__What is needed__. The part below that opens with the line containing "Where should I click to: Select the 1" and closes with the line containing "The height and" should be copied exactly, minus any pictures.

__Provided records__.

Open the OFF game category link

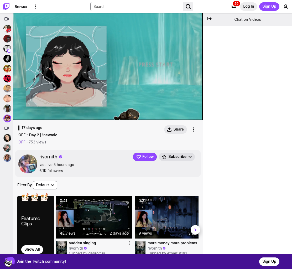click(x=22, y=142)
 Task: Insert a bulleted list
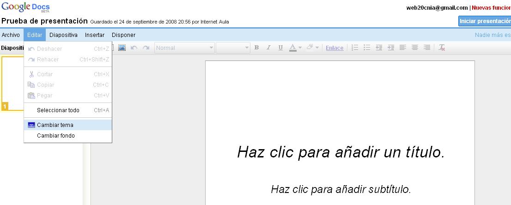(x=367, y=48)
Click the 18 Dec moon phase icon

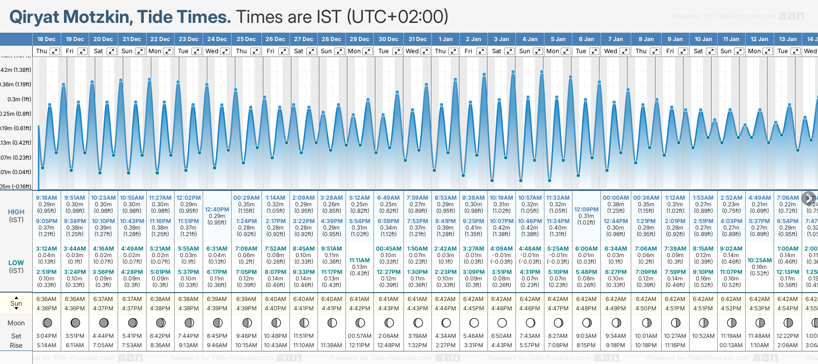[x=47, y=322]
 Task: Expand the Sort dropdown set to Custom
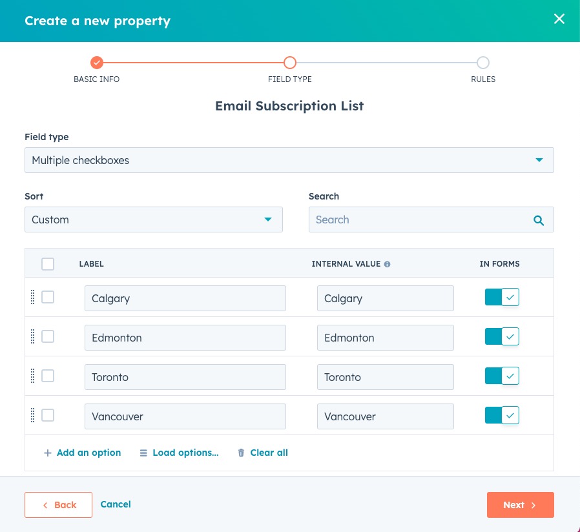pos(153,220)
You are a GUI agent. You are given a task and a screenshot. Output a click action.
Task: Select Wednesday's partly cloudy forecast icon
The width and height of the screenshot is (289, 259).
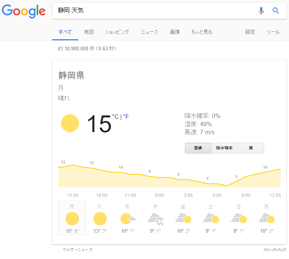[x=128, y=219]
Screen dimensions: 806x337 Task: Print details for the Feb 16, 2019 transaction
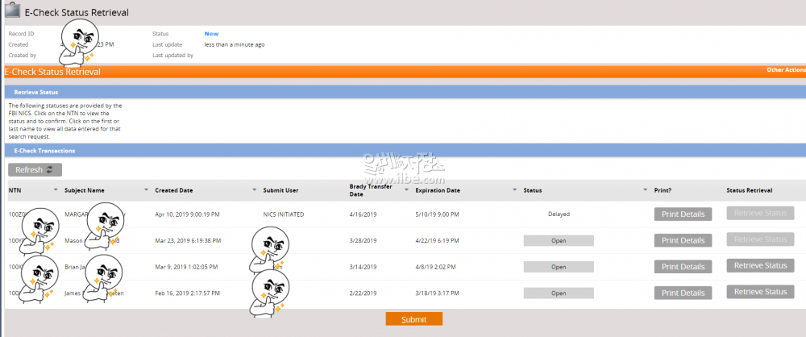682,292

--

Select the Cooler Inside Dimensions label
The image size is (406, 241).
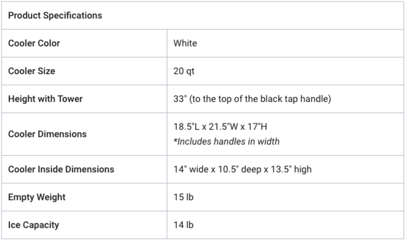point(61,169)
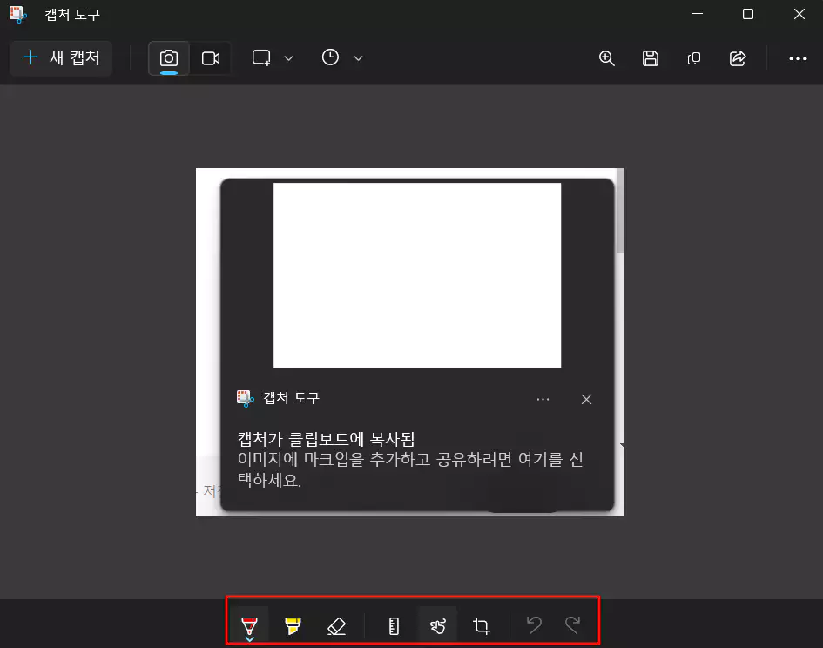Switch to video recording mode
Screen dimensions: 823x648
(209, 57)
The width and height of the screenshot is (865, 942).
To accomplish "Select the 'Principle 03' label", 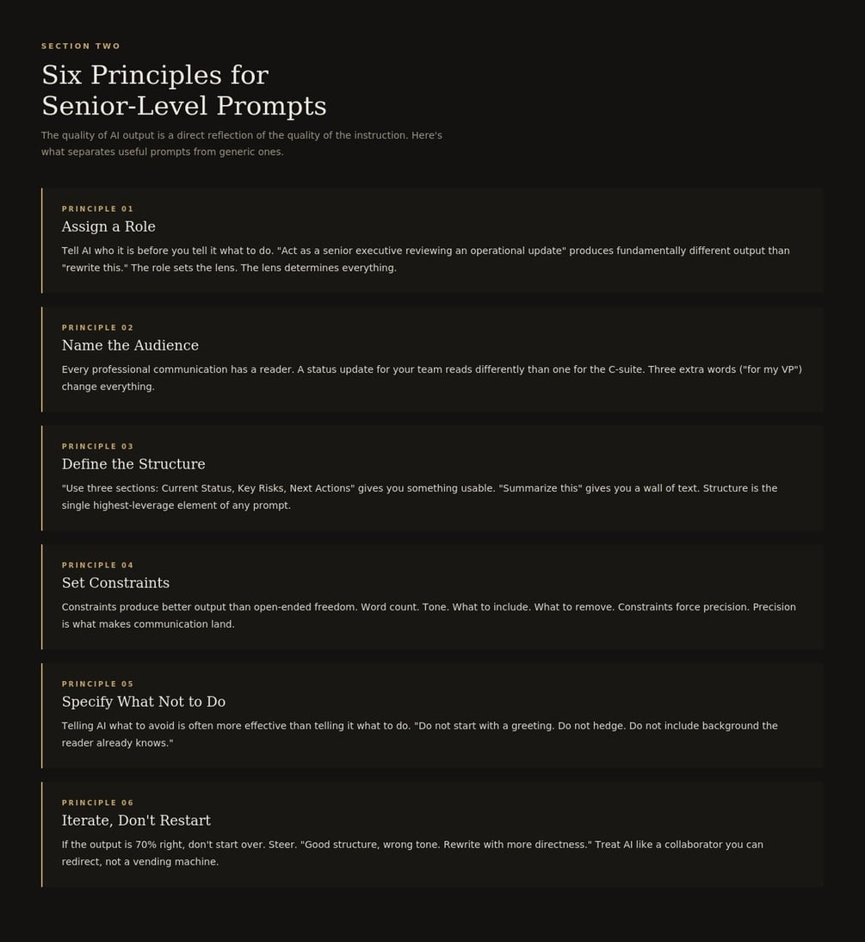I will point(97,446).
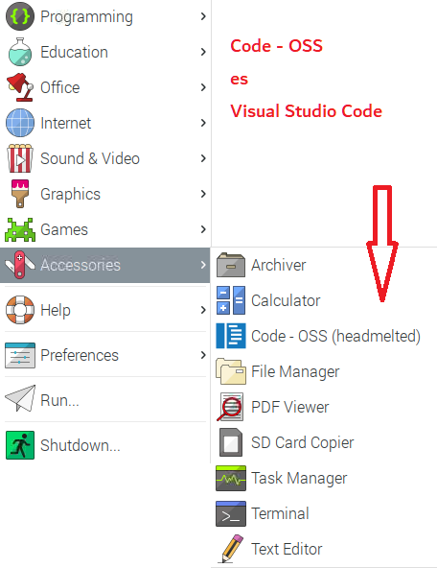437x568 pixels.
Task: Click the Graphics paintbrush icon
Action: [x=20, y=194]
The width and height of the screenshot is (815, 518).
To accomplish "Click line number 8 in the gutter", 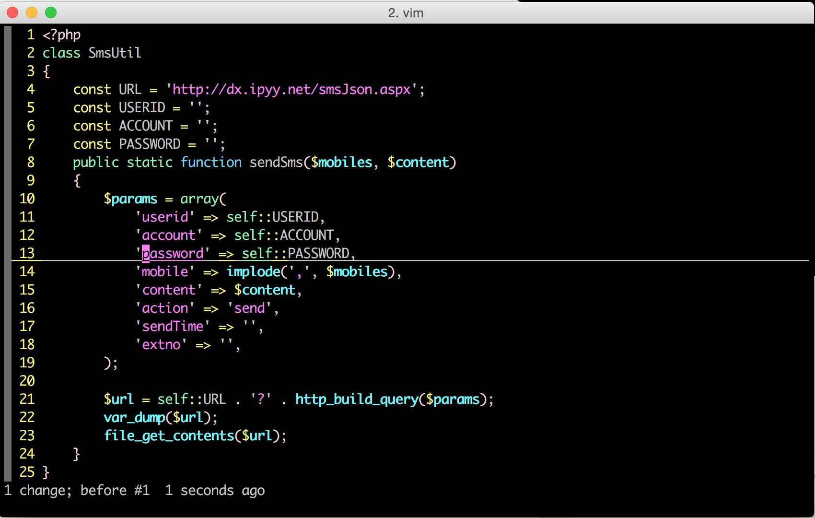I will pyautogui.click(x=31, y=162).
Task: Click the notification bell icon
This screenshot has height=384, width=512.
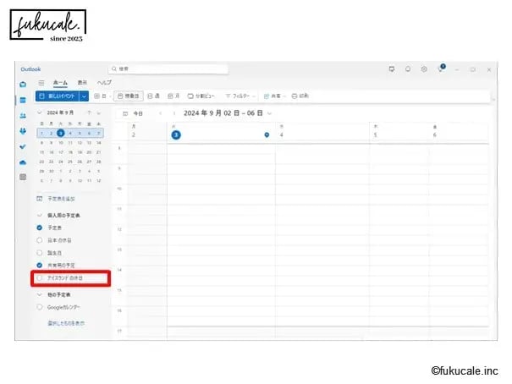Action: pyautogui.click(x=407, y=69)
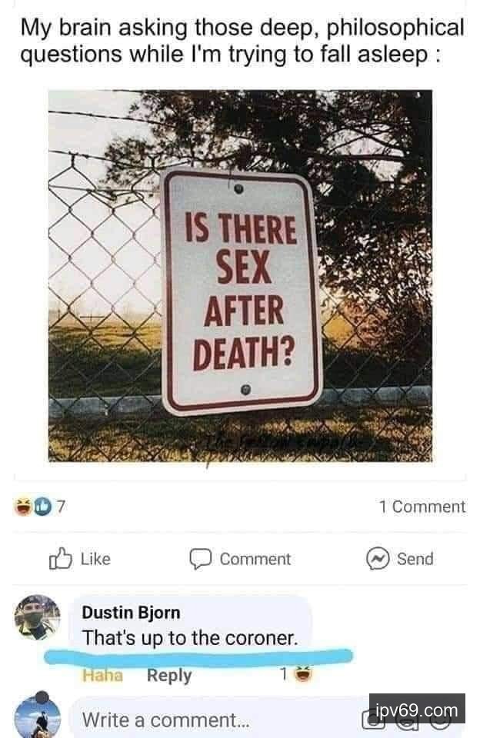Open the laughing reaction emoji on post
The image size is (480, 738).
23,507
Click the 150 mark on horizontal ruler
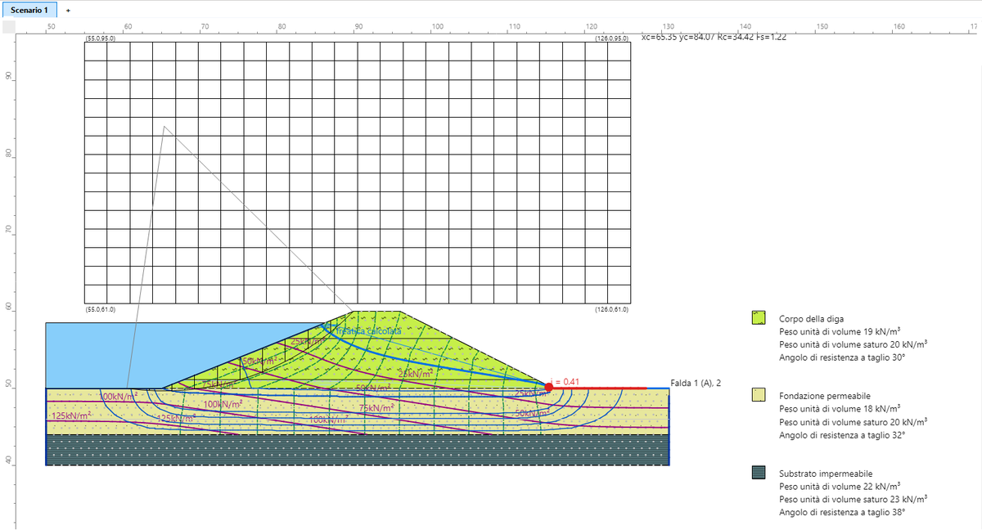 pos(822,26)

==

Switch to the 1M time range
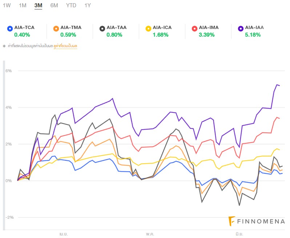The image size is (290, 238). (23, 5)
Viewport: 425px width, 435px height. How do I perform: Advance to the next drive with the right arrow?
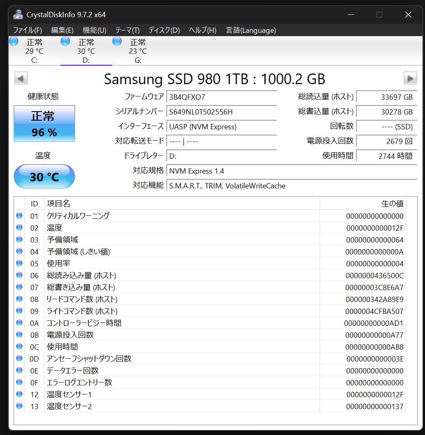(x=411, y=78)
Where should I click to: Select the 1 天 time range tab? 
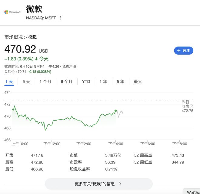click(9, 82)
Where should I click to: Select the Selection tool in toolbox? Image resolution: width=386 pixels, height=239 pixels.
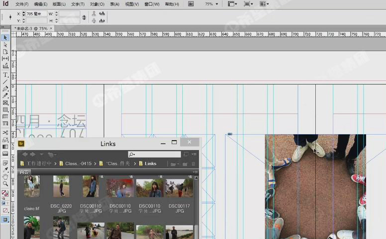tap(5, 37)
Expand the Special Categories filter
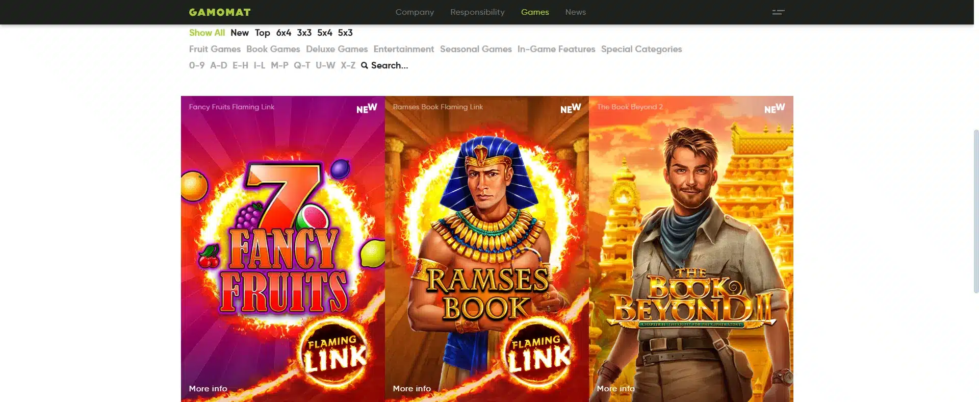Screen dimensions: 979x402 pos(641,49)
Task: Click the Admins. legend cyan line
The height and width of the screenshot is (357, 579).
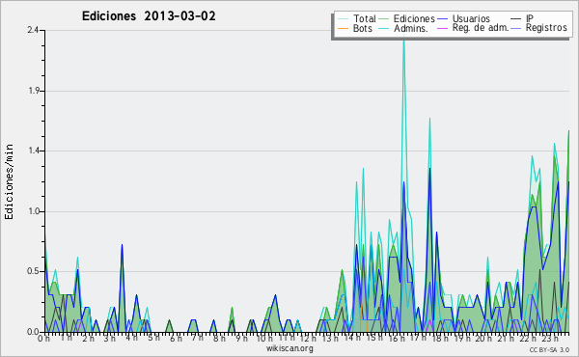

__Output of the exercise__.
Where should I click to: Select the 1 天 time range tab? 
click(9, 82)
Where should I click to: Select the Selection tool in toolbox? Image resolution: width=386 pixels, height=239 pixels.
tap(5, 37)
Expand the Special Categories filter
Screen dimensions: 979x402 pos(641,49)
Task: Click the Admins. legend cyan line
The height and width of the screenshot is (357, 579).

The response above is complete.